The Company is committed to maintaining an environment of respect for people regardless of their gender in all business dealings and achieving a workplace environment free of harassment and discrimination on the basis of gender, physical or mental state, ethnicity, nationality, religion, age or family status. The same principle is applied to the selection of potential candidates for appointment to the Board in order to attract and retain women participation on the Board.
b) Age diversity
The Company does not set any specific target for the boardroom age diversity but will work towards having appropriate age diversity in the Board, if the opportunity arises.
The Company does not fix age limit for its Directors given that such Directors are normally reputed and experienced in the corporate world and could continue to contribute to the Board in steering the Company.

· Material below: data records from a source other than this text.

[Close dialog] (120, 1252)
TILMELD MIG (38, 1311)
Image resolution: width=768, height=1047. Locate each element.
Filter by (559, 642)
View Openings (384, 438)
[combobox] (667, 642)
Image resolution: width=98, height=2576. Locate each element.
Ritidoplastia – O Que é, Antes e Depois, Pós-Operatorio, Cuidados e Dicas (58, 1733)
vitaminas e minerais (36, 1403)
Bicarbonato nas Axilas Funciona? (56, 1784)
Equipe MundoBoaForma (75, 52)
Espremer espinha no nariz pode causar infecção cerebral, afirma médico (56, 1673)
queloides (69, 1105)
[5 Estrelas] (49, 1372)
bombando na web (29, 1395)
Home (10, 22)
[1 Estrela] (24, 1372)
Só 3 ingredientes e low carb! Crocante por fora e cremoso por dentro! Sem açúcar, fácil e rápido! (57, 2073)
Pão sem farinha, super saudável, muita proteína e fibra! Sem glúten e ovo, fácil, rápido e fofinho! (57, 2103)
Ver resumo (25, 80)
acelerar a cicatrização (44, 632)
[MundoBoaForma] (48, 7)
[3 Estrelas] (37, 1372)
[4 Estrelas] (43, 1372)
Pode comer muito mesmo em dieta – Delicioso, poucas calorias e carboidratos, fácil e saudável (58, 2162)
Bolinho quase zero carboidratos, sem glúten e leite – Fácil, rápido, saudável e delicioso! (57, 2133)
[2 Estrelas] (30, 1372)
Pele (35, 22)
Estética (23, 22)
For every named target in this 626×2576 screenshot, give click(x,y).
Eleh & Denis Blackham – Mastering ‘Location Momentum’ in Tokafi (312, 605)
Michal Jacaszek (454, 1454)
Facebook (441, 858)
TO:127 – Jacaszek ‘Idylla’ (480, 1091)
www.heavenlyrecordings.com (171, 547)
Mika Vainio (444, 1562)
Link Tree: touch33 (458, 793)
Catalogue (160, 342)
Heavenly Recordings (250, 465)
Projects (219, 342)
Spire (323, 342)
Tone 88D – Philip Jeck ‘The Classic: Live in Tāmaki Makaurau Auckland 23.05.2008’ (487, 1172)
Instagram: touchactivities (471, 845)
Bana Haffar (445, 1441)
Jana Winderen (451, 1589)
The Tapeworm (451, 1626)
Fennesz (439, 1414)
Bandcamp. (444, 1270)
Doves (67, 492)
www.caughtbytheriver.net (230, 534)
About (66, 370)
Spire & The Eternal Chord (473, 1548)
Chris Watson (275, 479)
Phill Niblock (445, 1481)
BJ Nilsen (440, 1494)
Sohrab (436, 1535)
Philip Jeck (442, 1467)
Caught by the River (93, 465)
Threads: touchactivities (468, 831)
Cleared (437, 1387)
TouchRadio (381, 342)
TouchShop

The Board is fully committed to promoting age, diversity, valuing the contribution of its members regardless of age, and seek to eliminate age stereotyping and discrimination on age.
c) Ethnic diversity
The Company does not set any specific target for ethnic diversity in the boardroom but will work towards having appropriate ethnic diversity in the Board, if the opportunity arises.
5.1 This policy may be published on the Group’s website.
5.2 The progress made towards implementing the Policy, including objectives, can be disclosed in the Company’s Annual Report.
- Review and Monitoring
6.1 The Committee will review this Policy, as appropriate, to ensure the effectiveness of this Policy. The Committee will recommend any required revisions to the Board for approval.
6.2 The Committee will keep this Policy under review to ensure its effectiveness and alignment with best practice and the requirements of the Code of Corporate Governance, as amended from time to time, and any other relevant legislation.
6.3 An induction programme will be provided to each new director to ensure that he or she has a thorough understanding of the Group’s operations and policies as well as his or her role and responsibilities and to address any gaps in his or her knowledge. Relevant training will also be provided to directors from time to time.
Reviewed & Recommended by Nominating Committee on 25 February 2020.
Approved by the Board on 25 February 2020.